Konu: | Bazı Vergi Kanunları ile Diğer Bazı Kanunlarda Değişiklik Yapılmasına Dair Kanun Tasarı ve Teklifi münasebetiyle |
Yasama Yılı: | 3 |
Birleşim: | 24 |
Tarih: | 16.11.2017 |
DİRAYET TAŞDEMİR (Ağrı) - Sayın Başkan, değerli milletvekilleri; bir kez daha Genel Kurulu saygıyla selamlıyorum.
Bugün Ahmet Kaya'nın vefatının 17'nci yılı, kendisini bir kez daha burada saygıyla anmak istiyorum.
Ahmet Kaya sadece ana dilinde türkü söylemek istediği için linç edildi, sürgüne yollandı. Ama maalesef -aradan on yedi yıl geçti- hâlâ bugün, mevcut olan tabloda pek bir şeyin değişmediğine, linç kültürünün hâlâ çok sıcak ve ayakta tutulmaya çalışıldığına tanıklık ediyoruz.

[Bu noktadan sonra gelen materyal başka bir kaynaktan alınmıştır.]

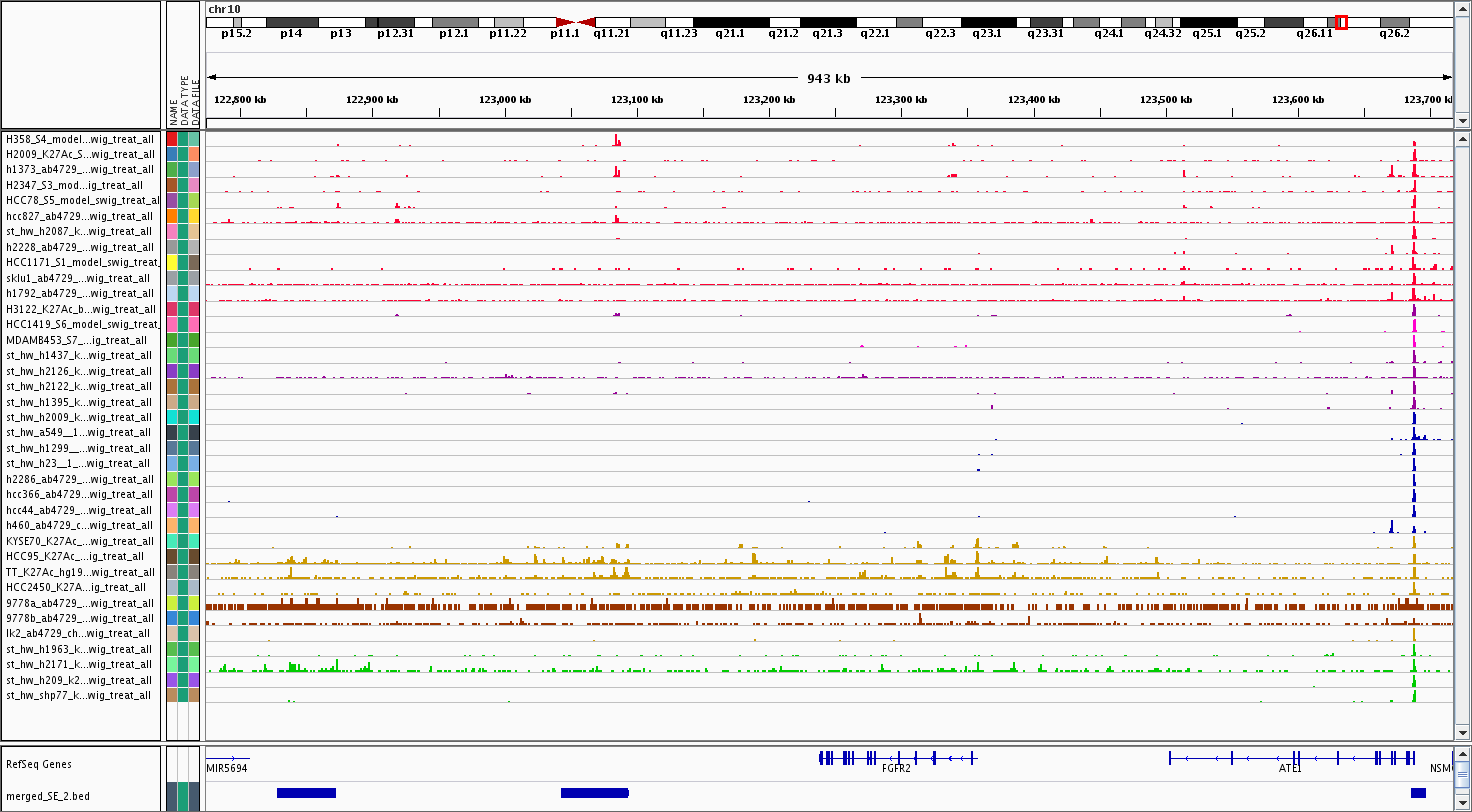Click the red centromere marker on ideogram
The width and height of the screenshot is (1472, 812).
coord(576,22)
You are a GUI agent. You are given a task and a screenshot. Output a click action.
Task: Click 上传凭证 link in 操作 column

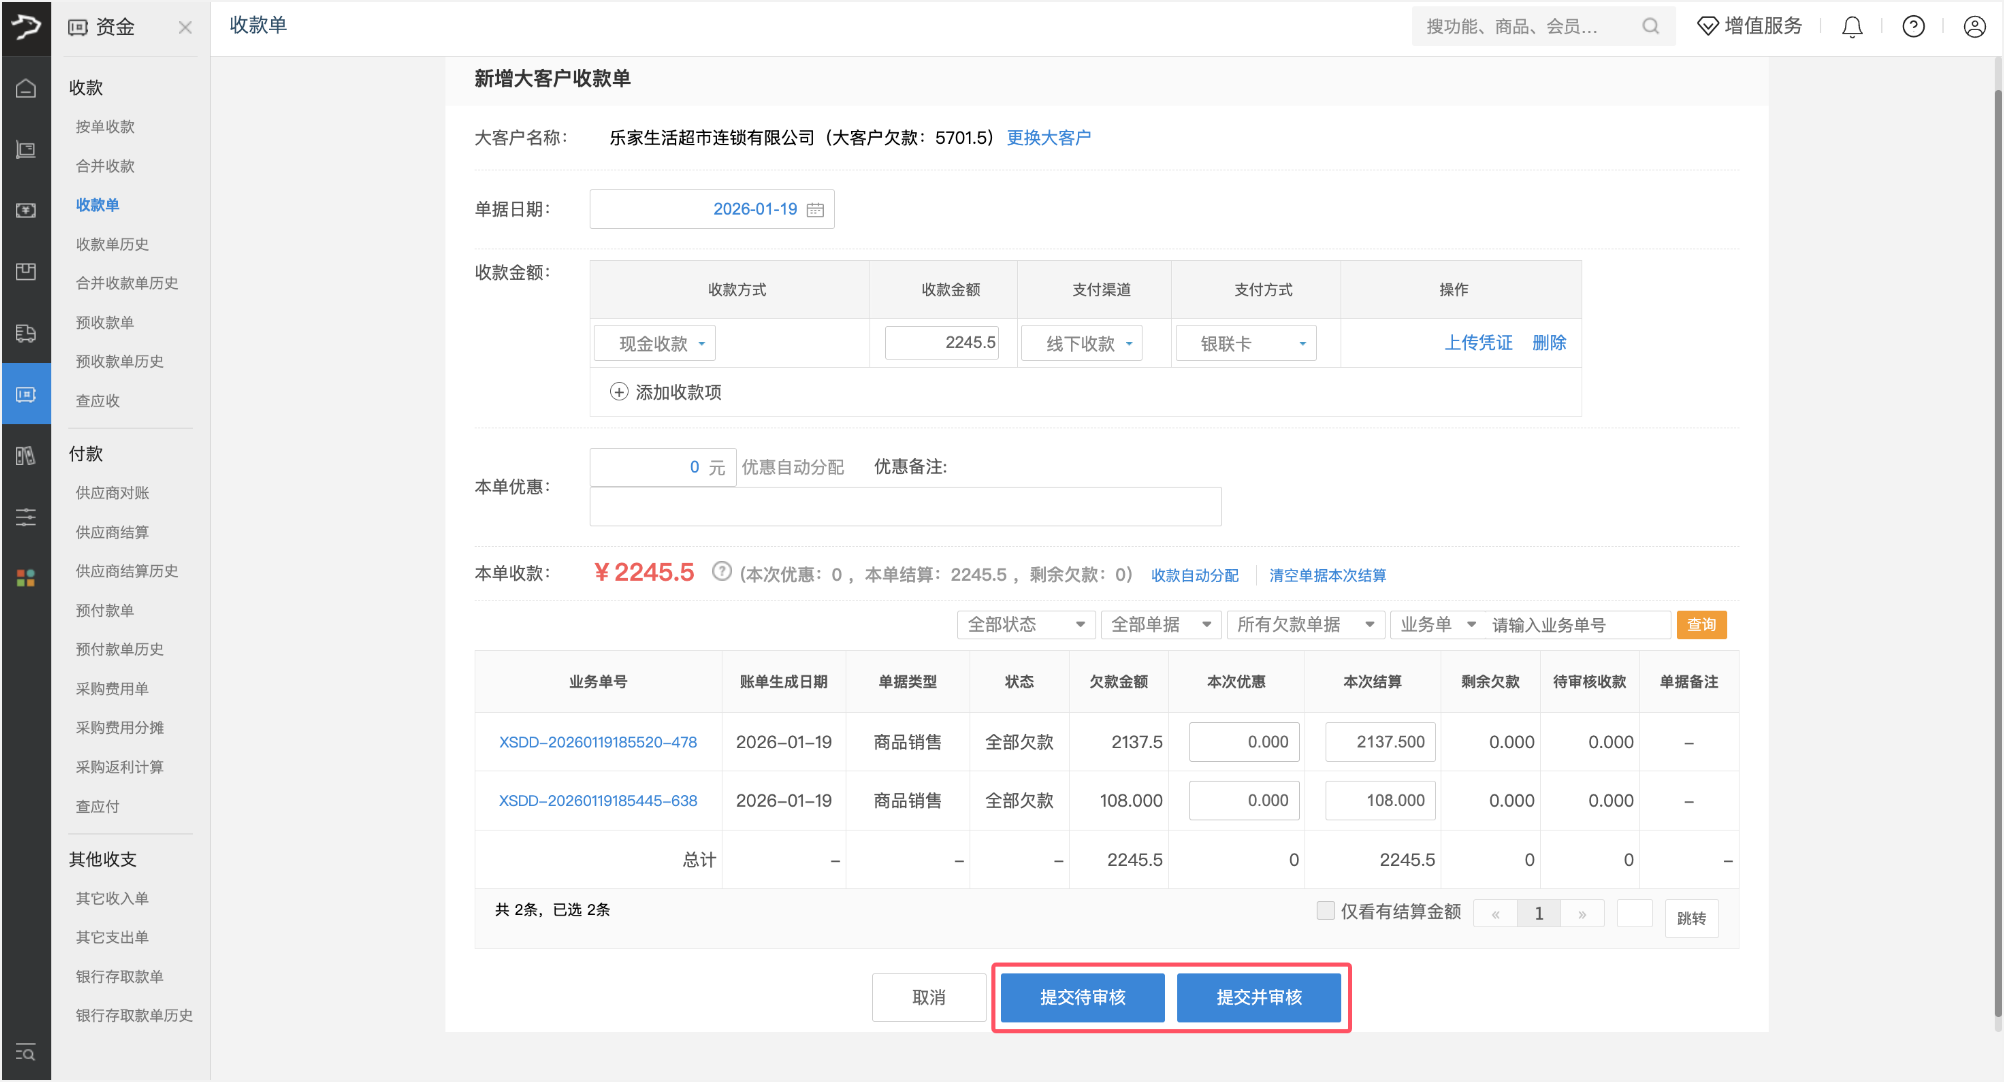[x=1478, y=343]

Bu linç ve sürgün siyasetiyle bir de rehin alma siyaseti devreye girdi. Ben de buradan bir kez daha, cezaevinde olan eş genel başkanlarımıza, milletvekillerimize, belediye eş başkanlarımıza selam ve saygılarımı da iletmek istiyorum.
Değerli arkadaşlar, AKP siyasetinin geldiği noktayı AKP'nin kendisiyle muhalefetinde izliyoruz. Artık, mesele muhalefete yönelik baskıyı aştı. Öyle politikalar üretiliyor, öyle şeyler söyleniyor ki biz itiraz ettiğimizde verilen yanıtlarla aslında kendi kendinizi eleştiriyorsunuz. "Ben halkçıyım." diyerek iktidar olabilen, şimdi dünyadaki bütün diktatörlük örneklerinin izlediği seyri takip ederek "Halk benim." diyor. Siyaset dedikleri şey toplumun istilasından ibaret.
Nüfusun yarısının kendi seçtiği belediye eş başkanıyla yönetilmediği, geçin siyasi partileri, halkların terörize edildiği, insanların birbiriyle konuşurken bile tedirgin hâle geldiği bir ülke, siyasetsizleşmenin göstergesidir. Çünkü siyaset tam tersine isteklerin nasıl ortaklaşacağını, birlikte yaşamın nasıl kurulacağını konuşmak demektir, bu yoksa siyaset de yok demektir.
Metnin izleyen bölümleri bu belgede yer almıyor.